MPH Sinode GPM lalu menetapkan pola kepemimpinannya dengan mengacu ke Tata Gereja GPM Bab IV Pasal 9 yaitu “Pola Kepemimpinan Penggembalaan”. Bagi MPH Pola kepemiminan Penggembalaan diharapkan dapat membantu membangun suasana pelayanan GPM yang betul-betul gerejawi. Persoalannya bagi MPH adalah bagaimana merumuskan secara tajam dan lengkap kerja kepemimpinan penggembalaan tersebut. Ini penting, agar dapat membantu para pelayan dalam mengimplementasikannya dalam tugas melayani ke depan.
MPH kemudian berkesimpulan, pola kepemimpinan penggembalaan merupakan karya semua pelayan yang diperagakan pada jenjang Jemaat, Klasis dan Sinode.
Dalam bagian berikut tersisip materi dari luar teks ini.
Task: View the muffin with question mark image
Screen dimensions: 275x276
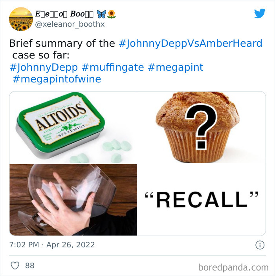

Jika demikian apa yang harus dilakukan MPH terkait dengan tipe kepemimpinan tersebut. MPH dapat merumuskan prinsip-prinsip dasar berupa nilai-nilai yang mendasari kerja kepemimpinan itu. Ibarat sebuah lukisan, MPH meletakan goresan-goresan yang merupakan sketsa (garis-garis besar pembentuk pola), dan goresan yang lain dilengkapi oleh Majelis Jemaat dan Majelis Pekerja Klasis. Dengan demikian, kepemimpinan penggembalaan adalah karya bersama seluruh gereja. Karya bersama itulah searah dengan eklesiologi GPM.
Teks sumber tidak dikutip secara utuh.